* [Document segment]
+ + + + + + +

I guess I'm more violent then the average Canadian, I want to punch the person who wrote that report in the face ;D

But seriously though, alot of that report made it sound like they want the military to only hire a bunch of liberal nutcases. I take it from the fact they criticize soldiers for not being liberal enough, ex. opposing affirmative action, traditionalists, etc.


----------



## Slim (11 Mar 2005)

I wonder whether its the company doing the survey at all....After all no one has yet to see the actual survey...And if I remember correctly, when I was in any survey or request for information that was handed out to the troopies was usually thrown away or completed half-heartedly with the intention of denying information in the hopes of avoiding this very situation...The "boys" know what the media do with this kind of thing!

As for the press...I have little doubt that there are just a few bad apples who make the lot of them look like they are out for the CF. But those "few" in the media have truely taken statistical information and turned it into another slag of the Armed Forces. Its not going to accomplish anything except to stir controversy...Which is excactly what the "few" in the media want!

They should feel ashamed of course, but that's like asking career criminals to suddenly mend their evil ways and go into flower arranging. Probably not going to happen in this lifetime.

Feeling truely disgusted with the media (as usual)

Slim


----------



## camochick (11 Mar 2005)

I'm usually not a huge fan of "the media" because i dont agree with some of their practises, but in their defense, if the public didnt want to read it, they wouldnt print it. Public interest drives the media to do the stories they do. If you want better stories or stories about certain things, hound a reporter for awhile, or else write your own stuff and try to get it published.  I think this study is crap and if i was a reporter i would have refused to write a story on it, but it is public information and somewhere out there someone wants to know this information.


----------



## mdh (11 Mar 2005)

> If you want better stories or stories about certain things, hound a reporter for awhile, or else write your own stuff and try to get it published



The question I have (as usual) is where is the CF response to this? Once again the strategy seems to be hide and hope it all goes away.

cheers, mdh


----------



## Slim (11 Mar 2005)

mdh said:
			
		

> The question I have (as usual) is where is the CF response to this? Once again the strategy seems to be hide and hope it all goes away.
> 
> cheers, mdh



I think you'll find that if you were to give something like this the dignity of a response it would only aid the other side in drawing attention to the survey in question...Possibly opening the door for more of the same.

+ + + + + + +

* [Supplied data]
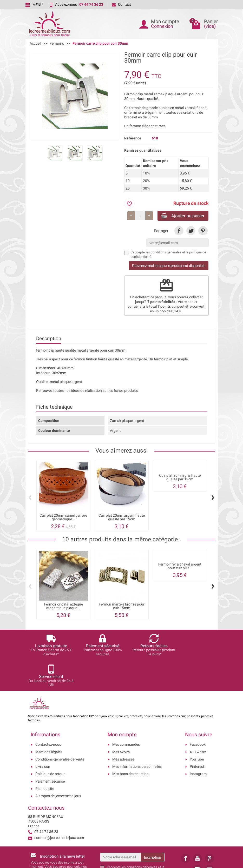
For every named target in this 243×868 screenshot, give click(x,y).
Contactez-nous (48, 714)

+ + + + + + +

* [The exercise]
Please answer these questions using the forum thread about the survey and the media:
(a) According to camochick, what drives the media to do the stories they do?
(b) In Slim's first post, what usually happened to surveys handed out to the troops?
(c) What does mdh ask about the CF?

* [Task result]
(a) Public interest.
(b) They were usually thrown away or completed half-heartedly.
(c) Where the CF response to this is.